Eyeglasses have followed this same type of cyclical pattern, albeit an evil in all three phases. Initially, only the educated elite, a small minority, made use of them. Spectacles then became more popular and convenient for the increasing numbers of students enrolled in compulsory education. The final stage, where we’re at to this day, is that eyeglasses are an absolute necessity for every myope in industrialized society, no matter what age or how minor the degree of myopia. (Without clear eyesight, no car etc.) You could also suggest that eyeglasses have even passed into a fourth phase — a necessary fashion accessory, given all the marketing hype about designer frames and celebrities trending the latest styles.
 Doug Marsh, “Free to See: Reclaim Control of Your Eyesight Care,” New Dawn, July-August 2015, 47-48.

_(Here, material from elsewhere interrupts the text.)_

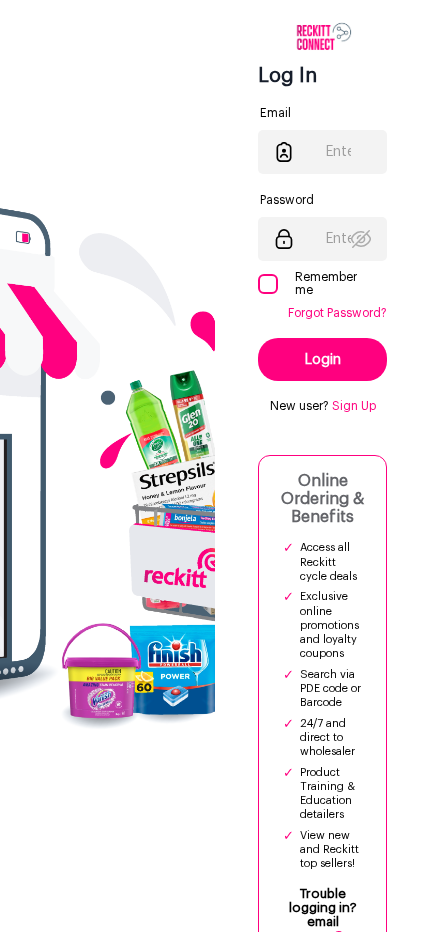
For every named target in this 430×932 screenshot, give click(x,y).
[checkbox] (268, 284)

 James Ware, “Observations Relative to The Near and Distant Sight of Different Persons,” Phil. Trans. R. Soc. Lond. 103 (1 January 1813): 33.
 Ibid., 34.
 Hermann Cohn, The Hygiene of The Eye In Schools, trans. and ed. W. P.Turnbull (London: Simpkin, Marshall and Co., 1886), 210.
 Ibid., 211.
 Ibid., 212.
 Ibid., 211-212.
 Francis Dowling, “The Prevention of Myopia: Read at the Sixteenth Annual Meeting of the Mississippi Valley Medical Association at Louisville, Ky., Oct. 9, 1890,”, JAMA 16, no.2 (10 January 1891): 44.
 Theodore Roszak, Where the Wasteland Ends: Politics and Transcendence in Postindustrial Society, (Garden City, NY: Anchor Books, 1973), 26-28.